/ CS224N

cs224n - Lecture 5. Language Models and RNNs

How do we gain from a neural dependency parser?

  • So far…
    Transition based dependency parsers were an efficient linear time method for giving the syntactic structure of natural language text.
    Worked pretty well before neural nets came along.
    $\color{red}{(-)}$ They worked with indicator features, specifying some condition and then checking whether it was true of a configuration. Problems of those features are:
    • Problem #1: sparse
    • Problem #2: incomplete
    • Problem #3: expensive computation
      More than 95% of parsing time is consumed by feature computation
  • Neural Approach:
    Start with the same configuration of a stack and a buffer, run exactly the same transition sequence but with a dense vector.

A neural dependency parser(Chen and Manning, 2014)

png

  • Results on English parsing to Stanford Dependencies:
    • Unlabeled attachment score (UAS) = head
    • Labeled attachment score (LAS) = head and label
    • 2% more accurate than the symbolic dependency parser
    • noticeably faster

First win: Distributed Representations

  • Represent each word as a d-dimensional dense vector (i.e., word embedding)
    • Similar words are expected to have close vectors.
  • Meanwhile, part-of-speech tags(POS) and dependency labels are also represented as d-dimensional vectors.
    • The smaller discrete sets also exhibit many semantical similarities.
  • Extracting Tokens & vector representations from configuration
    • Extract a set of tokens based on the stack / buffer positions:

png

Second win: Deep Learning classifiers are non-linear classifiers

  • A softmax classifier assigns classes $y\in C$ based on inputs $x \in \mathbb{R}^d$ via the probability:
    \(\begin{align*} p(y\mid x) = \frac{\exp(W_y . x)}{\sum_{c=1}^C \exp(W_c . x)} \end{align*}\)
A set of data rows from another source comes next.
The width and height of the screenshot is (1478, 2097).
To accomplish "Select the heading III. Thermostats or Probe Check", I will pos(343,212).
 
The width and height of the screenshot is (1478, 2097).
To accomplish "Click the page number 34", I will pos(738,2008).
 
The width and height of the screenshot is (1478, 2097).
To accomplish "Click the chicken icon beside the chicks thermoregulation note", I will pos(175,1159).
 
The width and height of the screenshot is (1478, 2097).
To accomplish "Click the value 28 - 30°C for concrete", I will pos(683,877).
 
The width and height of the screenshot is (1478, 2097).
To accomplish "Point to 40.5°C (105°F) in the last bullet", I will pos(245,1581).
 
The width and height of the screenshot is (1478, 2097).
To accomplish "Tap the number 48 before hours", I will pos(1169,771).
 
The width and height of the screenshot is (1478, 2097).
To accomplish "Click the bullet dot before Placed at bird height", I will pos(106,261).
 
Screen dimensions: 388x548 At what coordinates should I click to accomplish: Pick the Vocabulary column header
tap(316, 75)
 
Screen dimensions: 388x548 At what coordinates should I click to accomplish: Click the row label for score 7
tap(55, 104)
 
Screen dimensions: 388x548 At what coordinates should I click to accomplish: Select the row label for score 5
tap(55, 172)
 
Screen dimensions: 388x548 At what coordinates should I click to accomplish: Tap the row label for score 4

  • We train the weight matrix $W \in \mathbb{R}^{C\times d}$ to minimize the neg. log loss: $\sum_i - \log p(y_i\mid x_i)$ (a.k.a. “cross entropy loss”)
  • Traditional ML classifiers (including Naive Bayes, SVMs, logistic regression and softmax classifier) are not very powerful classifiers: they only give linear decision boundaries; limiting, unhelpful when a problem is complex.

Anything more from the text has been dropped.